3. Prototype vs Factory
A Factory centralizes object creation. It’s great when you need control over instantiation logic (e.g., caching, dependency injection) while factories often lead to boilerplate and rigid “switch” logic. Prototypes sidestep this by letting objects clone themselves.
Factory
// Factory-based (switch explosion)
function userFactory(type) {
switch (type) {
case "admin": return { role: "admin", perms: ["*"] };
case "editor": return { role: "editor", perms: ["read", "write"] };
default: return { role: "guest", perms: ["read"] };
}
}
with prototypes
// Prototype-based (cloning avoids switch)
const baseUser = { role: "guest", perms: ["read"] };
const editor = Object.create(baseUser);
editor.role = "editor";
editor.perms = ["read", "write"];
const admin = Object.create(baseUser);
admin.role = "admin";
admin.perms = ["*"];
Prototype wins when the we needs to scale variations dynamically without centralizing brittle logic
4. Prototype as a config snapshot
Imagine a system where environments evolve: dev → staging → prod. Rather than rebuilding configs, we can clone and override.
const baseConfig = {
db: "localhost",
cache: false,
logging: "verbose",
};
const staging = Object.create(baseConfig);
staging.db = "staging-db";
const prod = Object.create(staging);
prod.db = "prod-db";
prod.cache = true;
prod.logging = "error";
5. when not to use protototypes or prototype pattern
- When we need strict immutability if configs must never leak changes backward, prototypes are risky
const prod = Object.create(baseConfig);
prod.cache = true;
// baseConfig still mutable — not safe for critical immutable systems
- When you need explicitness, factories or classes could be more readable.

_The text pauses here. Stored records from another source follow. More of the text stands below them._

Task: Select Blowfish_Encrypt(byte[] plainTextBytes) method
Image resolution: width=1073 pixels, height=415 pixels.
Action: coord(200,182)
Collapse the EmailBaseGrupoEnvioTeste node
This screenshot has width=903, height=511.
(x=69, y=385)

Deep prototype chains make it hard to know where a property is coming from.
console.log(prod.logging); // does it come from staging or baseConfig?
Also note explicit class User declarations communicate intent faster than hunting through a prototype chain.
6. Take note
The trickiest bugs come from not realizing an object is delegating.
const proto = { bigArray: new Array(1000000).fill("*") };
const clone = Object.create(proto);
console.log(clone.bigArray === proto.bigArray); // true (shared!)
To avoid shared state bugs
- Prototypes are “lazy”: no duplication of heavy data, only delegation.
- mutating proto.bigArray affects all clones.